Не встречавшаяся даже в книгах ни с чем подобным, Лиз только смотрела на него изумлёнными глазами.
– А что будет дальше, чёрт подери? – мелодично разнесся по комнате её нежный голос.
– Будем играть, – Марис сияюще ей улыбнулся.
– И только? – девушка облегчённо перевела дух. И тут же насторожённо уточнила. – Во что?
Марио сделал вид, что задумался:
– В инквизицию? – предложил он. – Нет, это потом, когда определим, какие извращения мы предпочитаем. Лучше… да, в «Наложницу и султана».
Лиз скривилась:
– Лучше бы наоборот.
Опираясь на кровать коленями, Марис старательно освобождал из заплетённых туго косичек её светлые волосы.
– Потом, – терпеливо повторил он. – Для того, чтобы быть султаншей – хотя бы временно, прежде тебе следует осознать свою эротическую власть над мужчиной – как абстрактным понятием – и надо мной. И в этом познании твоим проводником буду я. Я научу тебя, как можно причинять боль и как творить наслаждение, близкое к боли, что можно сделать при помощи перьев или капель вина, и покажу грань соединения мужского и женского начала. Расскажу о женщинах, подчинивших себе весь мир… – его шёпот замер, растворившись в красоте звёздной ночи. Лиз заворожённо смотрела на своего бывшего жениха. Как жаль, право же, что она не может в него влюбиться!
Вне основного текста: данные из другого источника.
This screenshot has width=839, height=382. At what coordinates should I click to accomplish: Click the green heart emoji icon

Этот мужчина будил странные потаённые чувства в ней, упрятанные столь глубоко, что Лиз даже не подозревала об их существовании в себе. Андрес… Господи, сделай так, чтобы он не догадался, что она – всего один миг – хотела испытать что-то иное!
– Забудь, – прошипела тень с яростно сверкающими глазами, – забудь его.
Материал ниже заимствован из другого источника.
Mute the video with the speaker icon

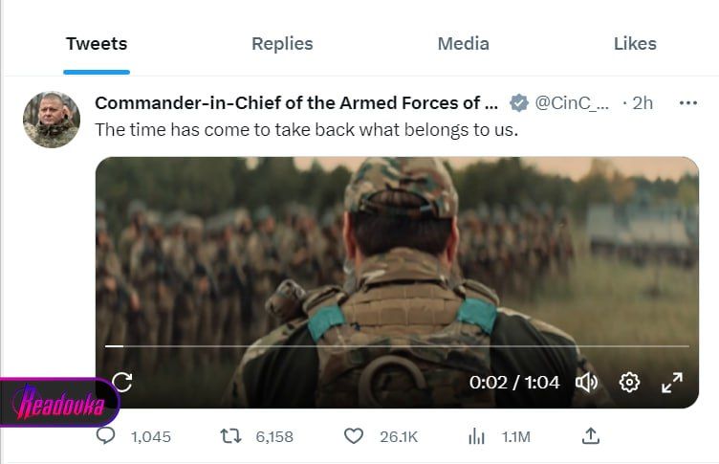point(586,383)
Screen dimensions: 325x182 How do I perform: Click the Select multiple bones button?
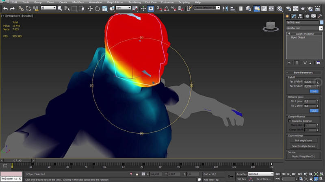point(304,146)
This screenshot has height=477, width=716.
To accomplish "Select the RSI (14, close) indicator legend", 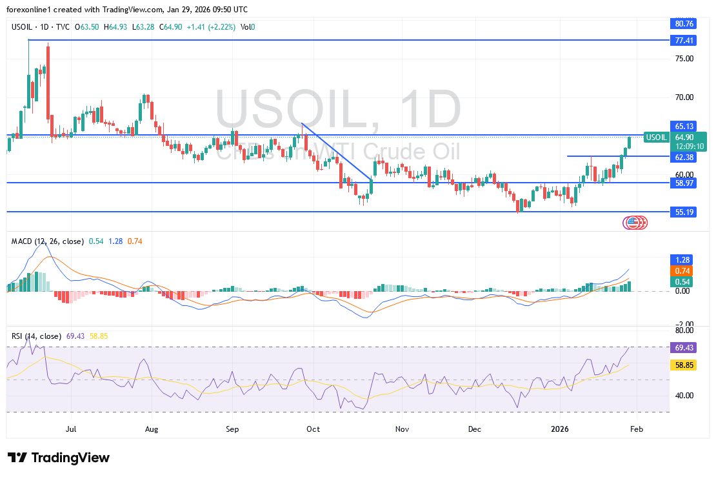I will click(x=36, y=336).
– Не могу! – в ужасе, что едва не изменила своему избраннику, Лиз попыталась освободиться. Беспорядочные рывки привели только к тому, что узлы затянулись ещё крепче.
– Не позволю, – Стронберг прижал её всем телом к кровати. – Этой ночью ты от меня не уйдёшь. Я поделюсь с тобой своим опытом, Лиз Линтрем, и заберу взамен долю твоей невинности. Я забыл, что это такое… – его руки скользнули под рубашку, чтобы легчайшими касаниями пальцев изучить её грудь.
Выгибаясь всем телом, Лиз сдалась ещё до того, как жаркий рот Мариса завладел одним из её сосков. А у него не потребовалось на это много времени. Больше сил уходило на то, чтобы удерживать бьющуюся в возбуждении девушку. Она запылала под его ртом и руками так быстро, что могла сгореть раньше времени. Следовало сбавить темп. Оставив припухшую грудь в покое, Марис просто припал щекой к шелковистости её втянувшегося животика.
– Спокойнее, спокойнее, ma petite, – шёпотом уговаривал он.
Но Лиз продолжала цепляться за него обеими руками. Чтобы утихомирить её, Марис прибег к жестокости, отрезвляющей разум: подтянувшись немного вверх на руках, он посмотрел на неё с неподдельным мужским удовлетворением.